29. Juni 2022

Zeuginnenschaft / „Ich bin ein Fein“



Der Titel ist Programm in Julia Webers Romanessay Die Vermengung. Hier gerät Leben und Text, Fiktion und Erlebtes oder Gelesenes als direkte Zitate unmittelbar ineinander verschnitten. Weber lässt ihre Hauptperson Julia Schriftstellerin des Buchs im Buch sein, deren entwickelte Buchpersonen sich, angerissen, mit ihrer Autorin zusammen an Empathiebekundung füreinander machen. Julia Webers eigenes Leben während des Verfassens von Die Vermengung scheint Pate zu stehen, die zweite Schwangerschaft, ein Schriftsteller der Partner etc., dass wohl von einer Autofiktion gesprochen werden kann. Obwohl einiges gewiss offenbleibt, liest sich das Kaleidoskop aus Eindrücken, Szenen, die mitunter wie bis kurz vor der Ziellosigkeit gefügt stehen, als hochpersönliches Stück Literatur, fast ein Tagebuch, als solches zu respektieren und ob seines Realitätsnabels schwerlich zu kritisieren. Offensichtlich dagegen ist Webers brillante Sprache. Was auch immer beschrieben sein soll, Julia Weber kann es schreiben. Im Buch selbst ist zu lesen, an Julia, „schaffst es, aus allem einen poetischen Raum zu machen“. In der Tat schafft der Text dies, doch darin liegt bei Die Vermengung auch eine gewisse strukturelle Versehrtheit, aus dramaturgisch interessierter Warte gesprochen. Der Text sperrt sich vehement gegen jegliche Vereinnahmung, jeden Laufzwang, steht aber nun doch zwischen zwei Buchdeckeln, richtet sich mithin durchaus an eine Lesendenschaft, vergewissert sich seiner selbst beinahe wie Postings in sogenannten sozialen Kanälen, wird ein Halbzeug. Wo ist der Anfang des Feeds, wo ist das Ende, was wird verhandelt – ob „Kunst“ oder was im Buch Kunst genannt wird und Leben zusammengehören, Mutterschaft darin möglich – ist dieser weiche Strom Vermengtes nun etwas dergleichen geworden?

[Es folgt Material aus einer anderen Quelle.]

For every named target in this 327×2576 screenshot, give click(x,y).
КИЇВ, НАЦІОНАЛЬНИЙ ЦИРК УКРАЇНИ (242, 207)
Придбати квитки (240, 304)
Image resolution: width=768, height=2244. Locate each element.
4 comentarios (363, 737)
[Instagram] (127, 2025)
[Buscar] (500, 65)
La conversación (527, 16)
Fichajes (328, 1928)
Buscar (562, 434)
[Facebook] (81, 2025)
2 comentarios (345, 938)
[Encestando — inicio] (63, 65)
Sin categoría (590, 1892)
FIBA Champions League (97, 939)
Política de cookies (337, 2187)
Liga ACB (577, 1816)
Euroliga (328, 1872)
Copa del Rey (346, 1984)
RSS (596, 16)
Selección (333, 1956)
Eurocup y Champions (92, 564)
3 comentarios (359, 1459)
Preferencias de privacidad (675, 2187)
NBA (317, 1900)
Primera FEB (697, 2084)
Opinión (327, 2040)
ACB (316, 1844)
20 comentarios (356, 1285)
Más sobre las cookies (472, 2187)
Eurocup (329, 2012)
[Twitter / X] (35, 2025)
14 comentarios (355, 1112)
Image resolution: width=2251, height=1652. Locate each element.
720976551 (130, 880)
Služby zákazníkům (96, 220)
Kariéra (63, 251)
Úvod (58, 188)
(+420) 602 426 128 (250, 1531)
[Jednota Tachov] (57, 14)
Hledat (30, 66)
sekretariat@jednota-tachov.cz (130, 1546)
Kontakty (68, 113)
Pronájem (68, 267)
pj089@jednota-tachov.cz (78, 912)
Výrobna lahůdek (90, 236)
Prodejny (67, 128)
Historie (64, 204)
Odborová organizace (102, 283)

„Als ich gestern weinend die Wäsche aufhängte und weinend dann einen Kaffee aufsetzte, als ich mich, um in Ruhe weiterzuweinen, auf den Küchenboden legte, kam Z. mit ihren kurzen Beinchen und ihrem unsicheren Gang in die Küche gewankt, machte Geräusche, die fragend in mein Schluchzen hineingingen. Sie machte große Augen und fasste an meine Augen, um die Tränen zu berühren. Sie legte mir ihre dicken Händchen ins Gesicht und streichelte meine Wange. Ich weinte noch mehr und küsste sie schluchzend, dann hob sie ihre Hand, in der ein Flusspferd aus Holz lag, und ließ das Flusspferd in mein Gesicht fallen.“
Das Buch trägt als work in progress Fragestellungen vor, verleugnet auch nicht eine zuweilen bürgerliche Perspektive auf die Problematik. Doch was jenseits inhaltlicher Arbeit an Die Vermengung fasziniert, ist eben der Stil. Julia Webers Abschnittsminiaturen, jede einzelne, sind ein Muster für sinnliche Sprachökonomie und -verwendung. Mitunter stärker einer Bröckchenwiederholung verhaftet, schlägt Webers Textproduktion doch von Anfang bis Ende in Bann, besonders dann, wenn Die Vermengung in Literaturweite aufbricht, neue Wege in der Sprache sucht, sich der Inhalt als Getragenes direkt heraus ergibt, ohne mühsam dialogisiert oder zusammengeschnitten zu werden, ist sie nichts weniger als grandios. Die körperlichst geschilderte Geburtsszene beispielsweise, die Beobachtungen aus Fenstern auf Straßenszenen, offen, sind die Momente dieses Bandes, „klebe mir so mein Leben zusammen“.